Since 9/11 Muslims have been battered like the proverbial piñata, and yet for all the nasty rhetoric, terrorism in the name of Islam hasn’t stopped. It turns out that hurling abuse at a group doesn’t stop the violently inclined members stop being violet. The same could be said for bombs. You might say, it simply causes and entrenches division... but I’ll leave that type of conclusion to the strategists, who seem to have the situation under control.

This year in London we’ve had a black woman racially abusing a Muslim woman on the bus. I mention that the abuse hurler was black because, as a group, black people have also had a hard time of it and often still do. Irony, anyone? In other news, an old man on the platform in the Underground recently tried to push a Muslim woman under a train. Thankfully, he was as weak of body as he is of mind, and couldn’t muster up the strength. Politically-motivated, violent or abusive retaliations towards Muslims isn’t deemed to be terrorism, but rather the wanton acts of mad people. Terrorism per se is literally, glaringly, a label saved for the bearded or veiled Arab type.

Commentators have, for a number of years, taken shots at Muslims. Richard Dawkins is one of the most notorious, and readily gets a torrent of abuse redirected at him. Dawkins’ problem is with religion itself, fair enough, but the targets he chooses come across as deliberately inflammatory. Recently he compared the number of Nobel prizes which have gone to Trinity College Cambridge with that of the entire Muslim world; more recently he’s been gleefully picking apart the claims of the Muslim bomb-clock kid in the US. Dawkins is a clever man who doesn’t want to cause offence, but doesn’t care if he does. His followers, however, are not clever; they’re ordinary people who simply hear ‘Muslims are bad’.
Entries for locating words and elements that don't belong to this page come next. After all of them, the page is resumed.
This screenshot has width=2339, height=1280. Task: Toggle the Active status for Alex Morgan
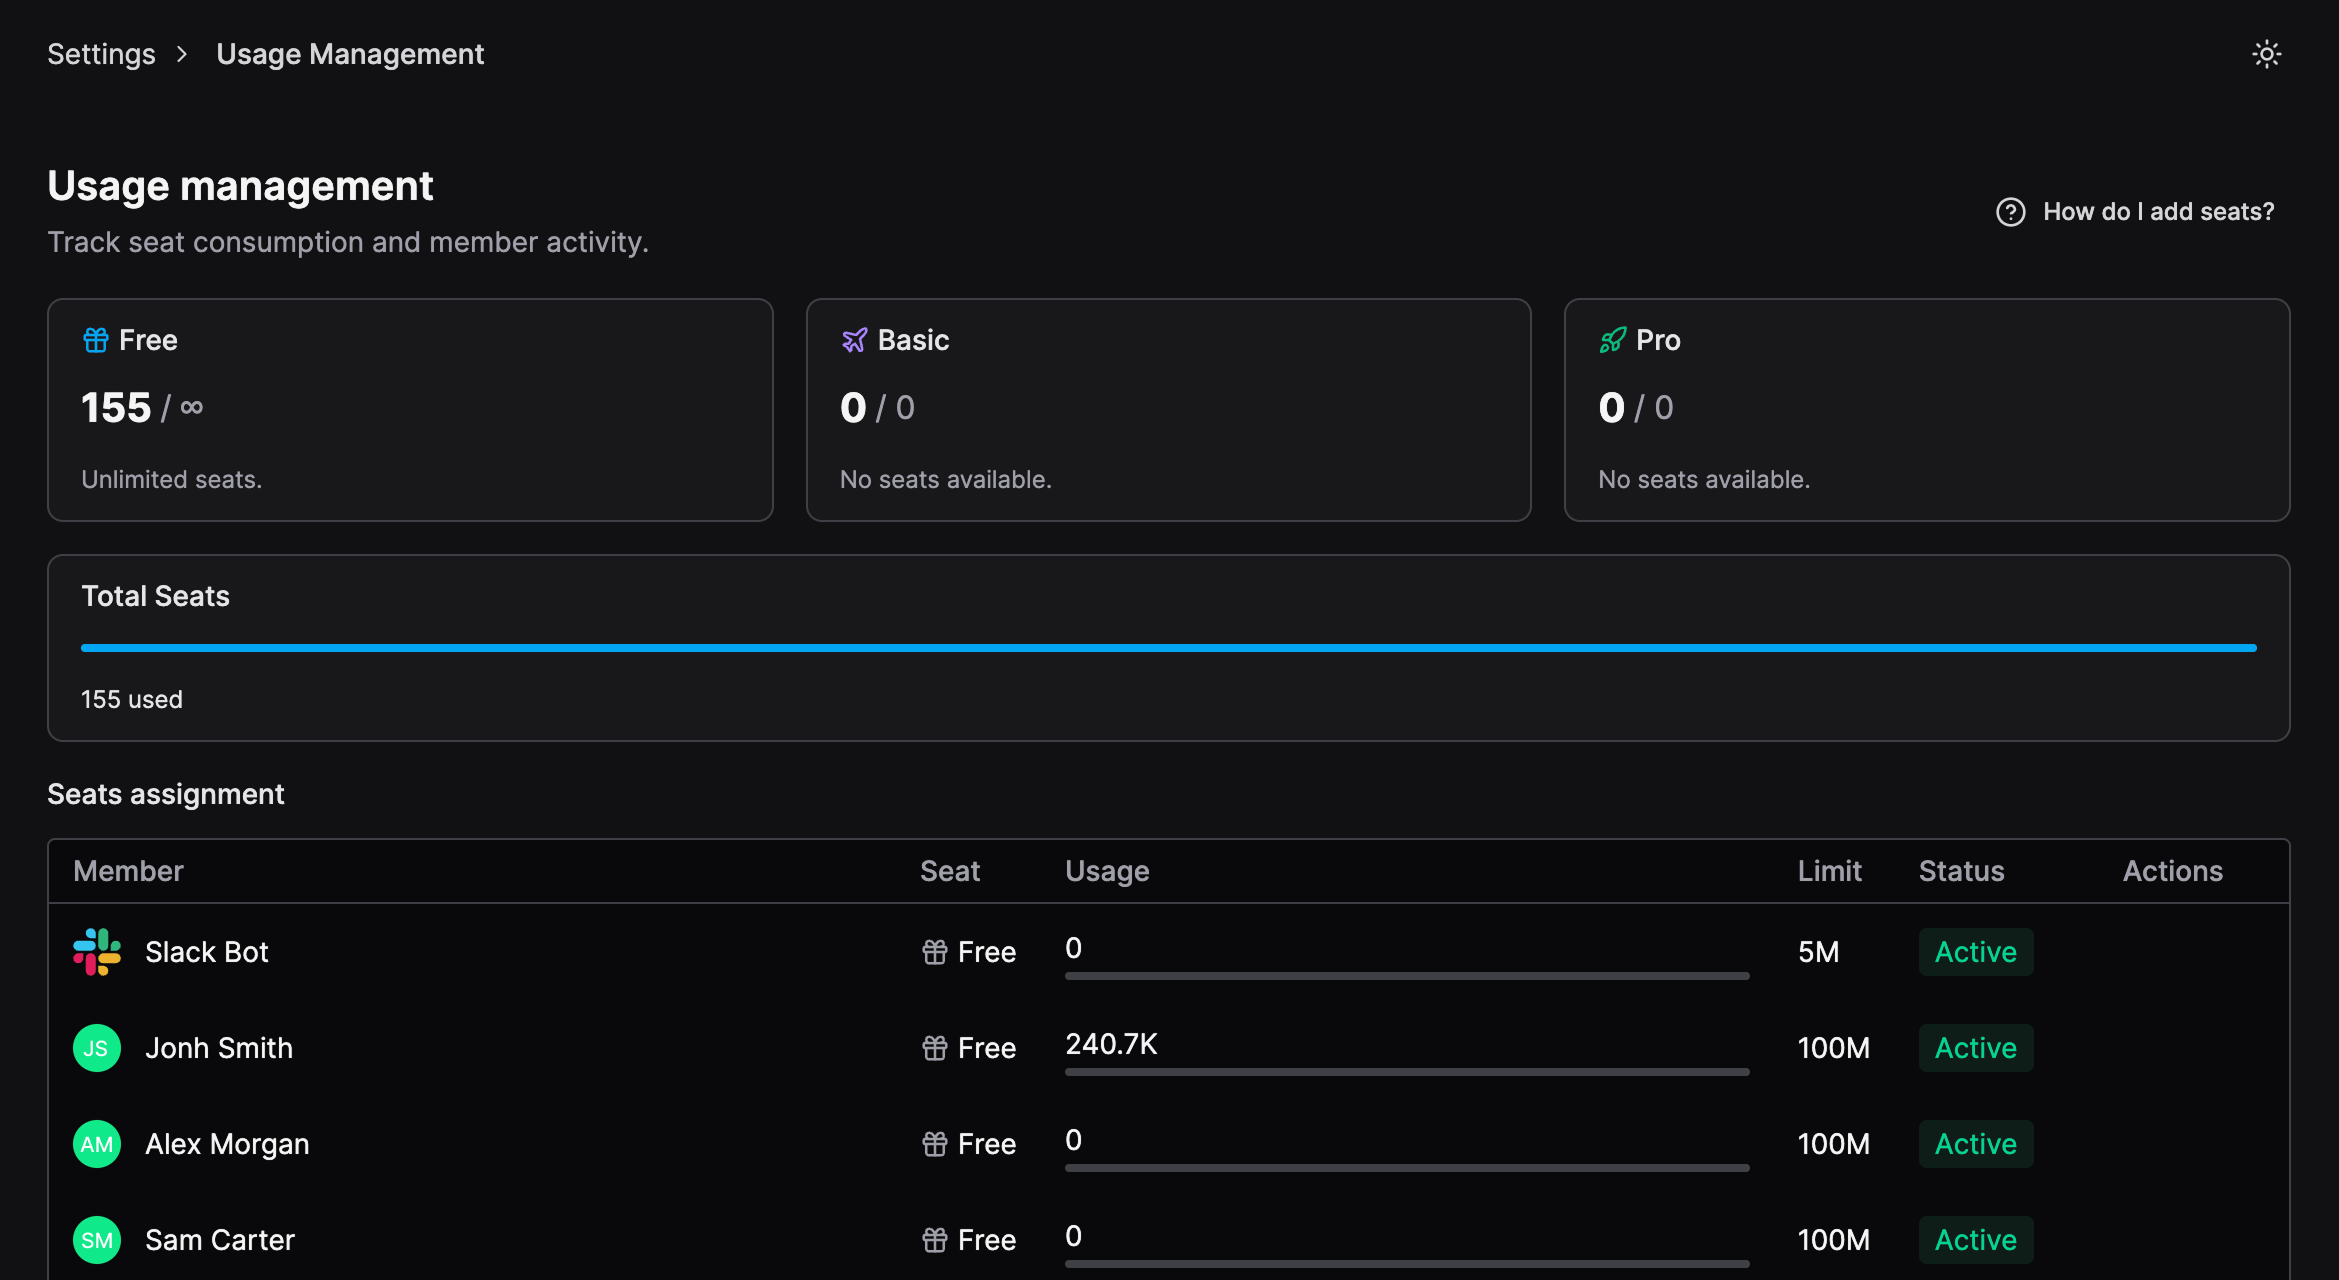[x=1975, y=1143]
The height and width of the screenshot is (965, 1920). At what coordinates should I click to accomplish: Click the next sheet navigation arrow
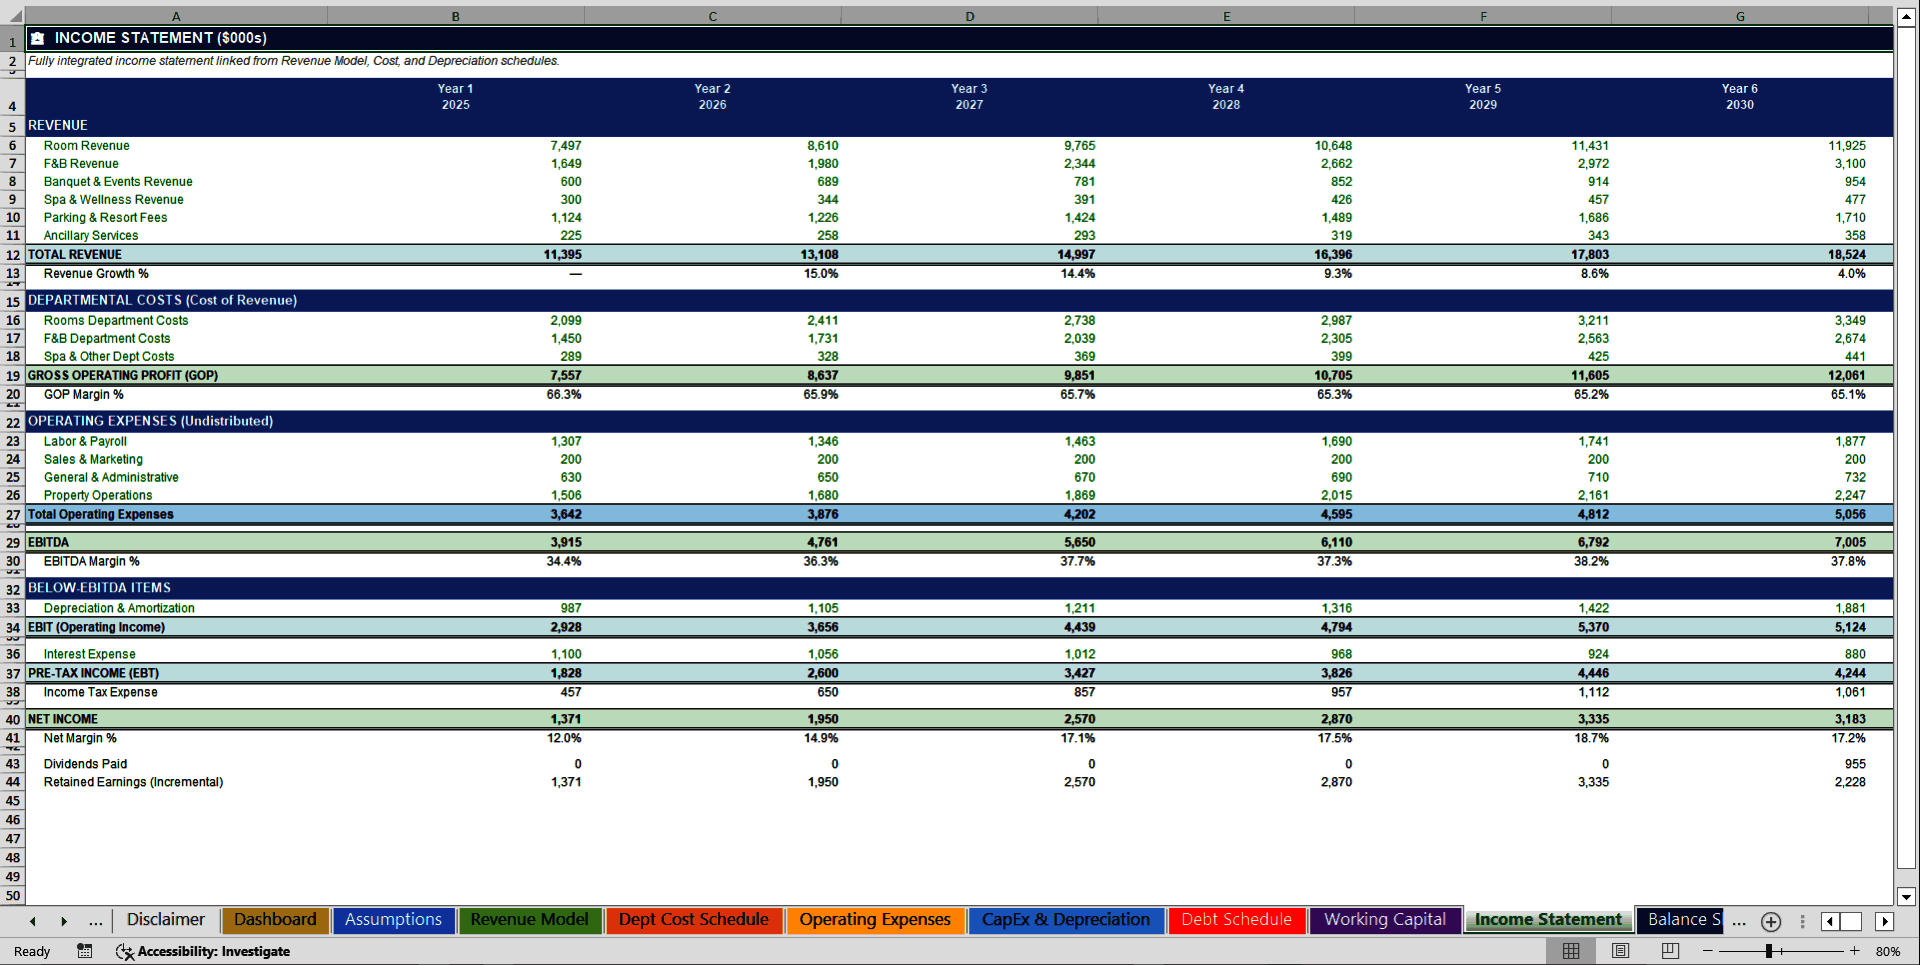tap(64, 921)
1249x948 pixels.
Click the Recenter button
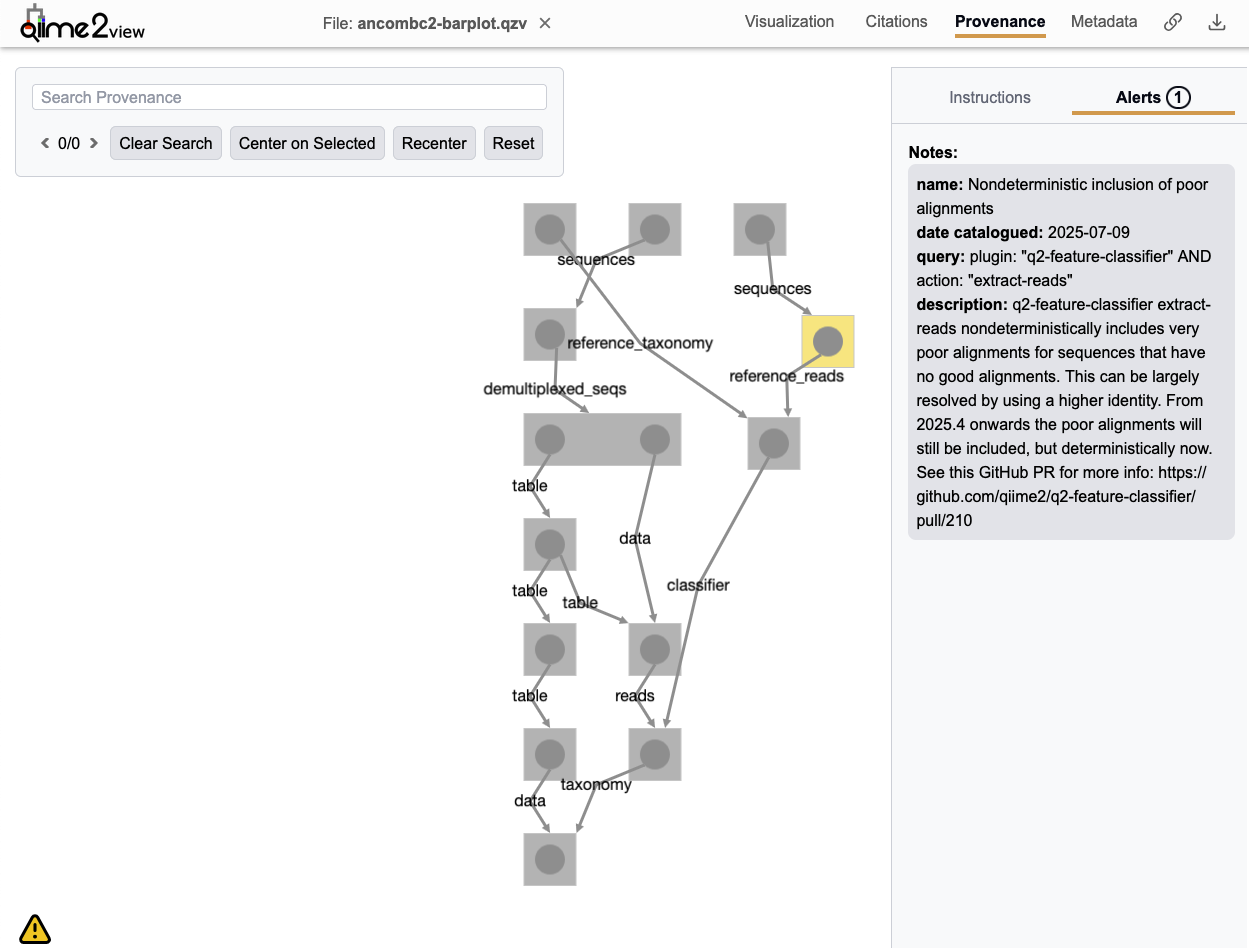[434, 143]
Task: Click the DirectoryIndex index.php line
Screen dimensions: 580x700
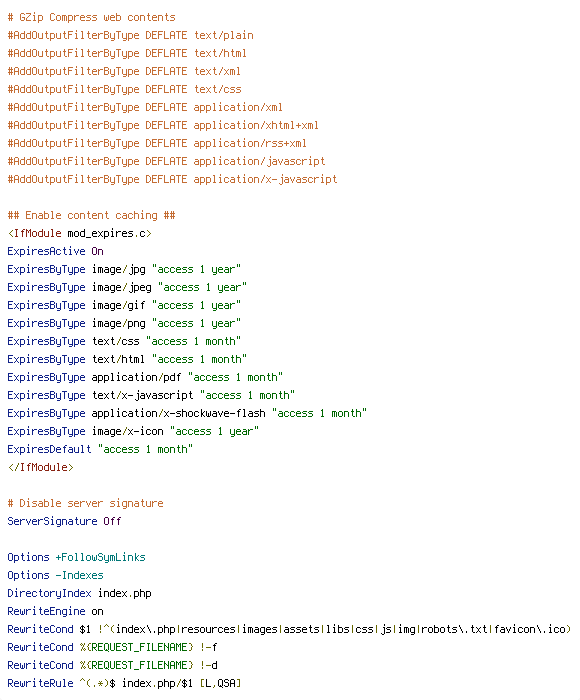Action: (79, 593)
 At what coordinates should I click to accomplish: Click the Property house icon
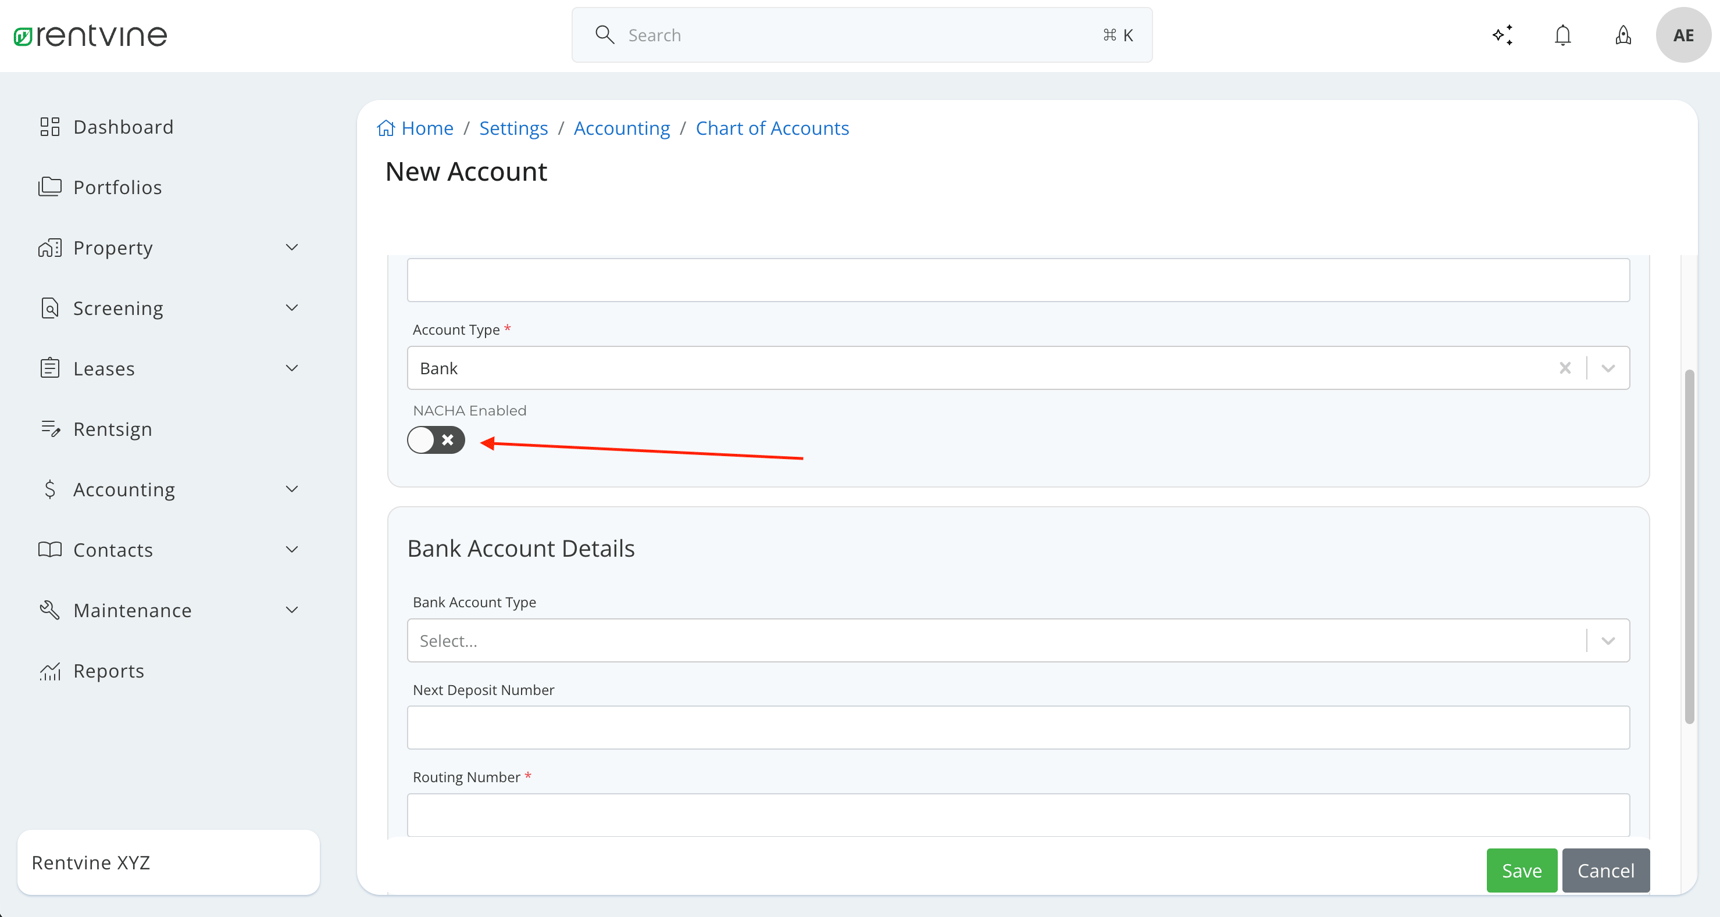click(50, 247)
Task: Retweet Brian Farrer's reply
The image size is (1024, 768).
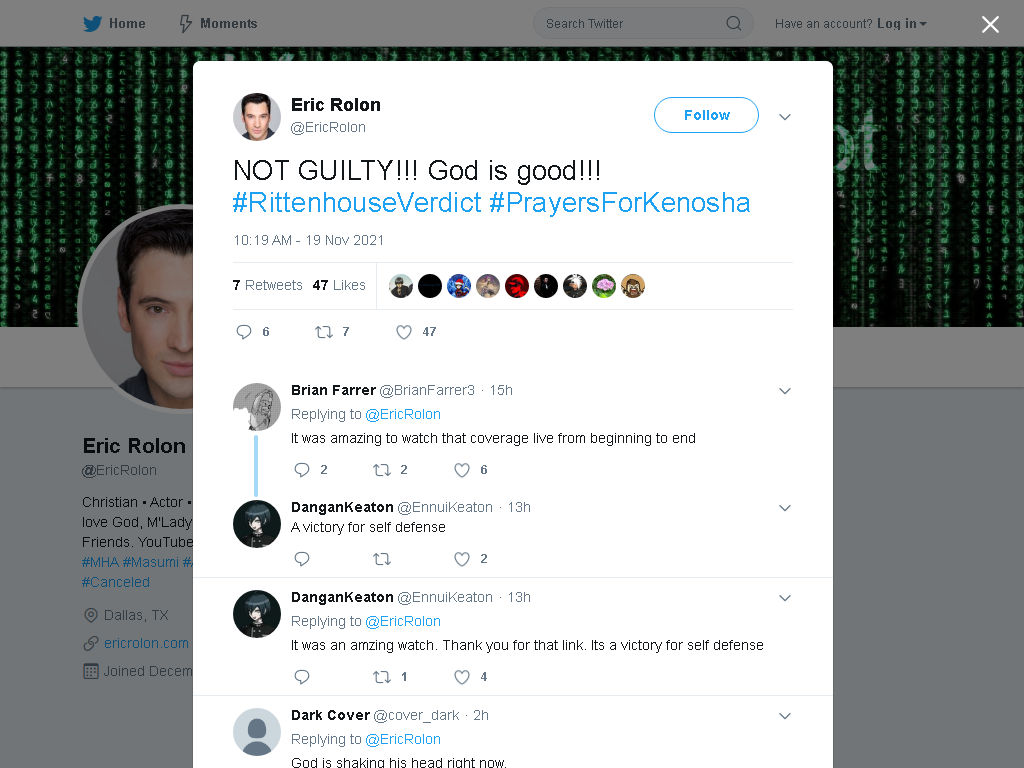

Just in time for Christmas, the big D, Trumpman, the Donald himself, has decided that closing the border to Muslims, all of ‘em, will provide some kind of solution to the threat of - wait for it – terror. This is so barmy that few opponents even bother argue against it – they respond with platitudes about it being against American principles, or how Trump is a joke or a fascist. Cameron said it was simply quote-unquote “wrong”. But while people are always hearing about things that are simply wrong, Trump proposes a tangible thing – a wall! For those with fewer brain cells than spouses, it’s genius!

In China, where I live, islamophobia is practically built-in, partly due to the political issues in the Muslim province of Xinjiang. As with a number of political disputes around the world, some of the Uighur have responded to Beijing’s repression with violence. The result, combined with rolling world news and its obsession with Islamic terrorism, has become the mantra that ‘Muslims are violent’. Some westerners I have met here, who are not recipients of Beijing’s propaganda and should know better, are also islamophobic, claiming that “Muslims are bad” is somehow self-evident. 
There are of course the defenders. There are those who hurl abuse back at the bigots; there are those who go to help refugees in Calais or make them feel welcome in the UK; there are those that argue that alienating the group en masse will only make the situation work. We hear less about these folk, but we do hear some. And why? Because people being nice to Muslims is newsworthy. It’s the other side of the coin, the proof that Islamophibia has hit the mainstream.